"Dynamika wzrostu gospodarczego Polski była w minionych kwartałach częstym tematem dyskusji. Okazało się, że rzeczywistość znacząco wyprzedziła prognozy wielu analityków i instytucji. Tylko w 2017 r. PKB wzrósł o 4,6 proc. W bieżącym roku wynik powinien być podobny, a istnieje duże prawdopodobieństwo, że być może nawet lepszy" - napisała cytowana przez Polską Agencje Prasową szefowa resortu finansów Teresa Czerwińska.

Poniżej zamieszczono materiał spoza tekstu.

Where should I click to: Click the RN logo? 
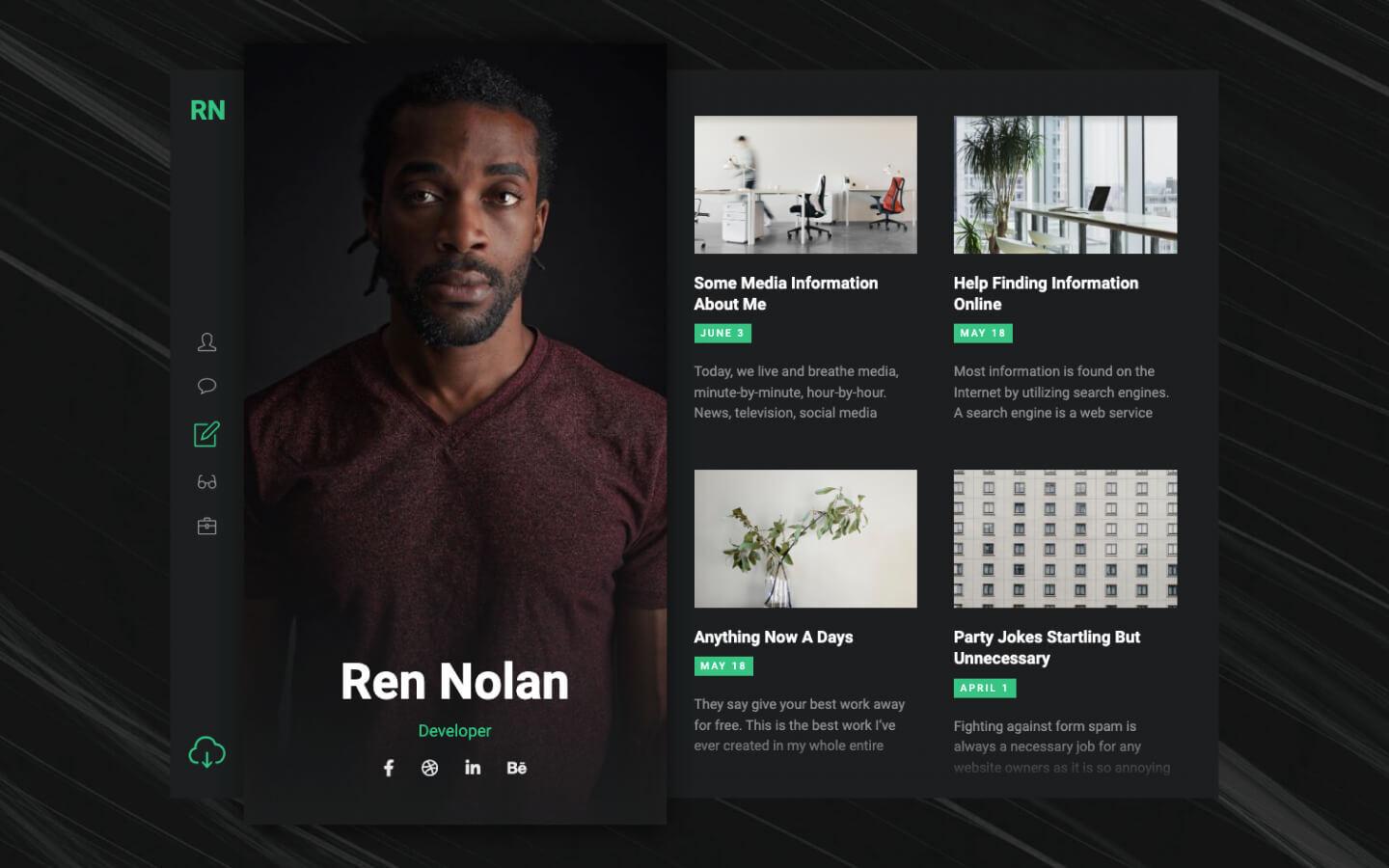pyautogui.click(x=207, y=110)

4,6 proc. wzrostu to PKB to zrewidowana prognoza Narodowego Banku Polskiego (pierwotnie zakładał, że wyniesie on 4,2 proc. - red.). Dynamikę przyrostu na poziomie4,6 proc. prognozuje również Komisja Europejska, choć jej pierwsze założenia były bardziej optymistyczne niż krajowe. Mówiły bowiem o tempie wzrostu na poziomie 4,3 proc.
Niezależnie od tego, która z prognoz jest najbliższa rzeczywistości, to każda z nich mówi o tym, iż to koniec prosperity. Wg NBP w 2019 roku dynamika wzrostu gospodarczego ma wyhamować do 3,8 proc., a następnie do 3,5 proc. w 2020 roku. Z kolei KE prognozuje 3,7 proc. w przyszłym roku.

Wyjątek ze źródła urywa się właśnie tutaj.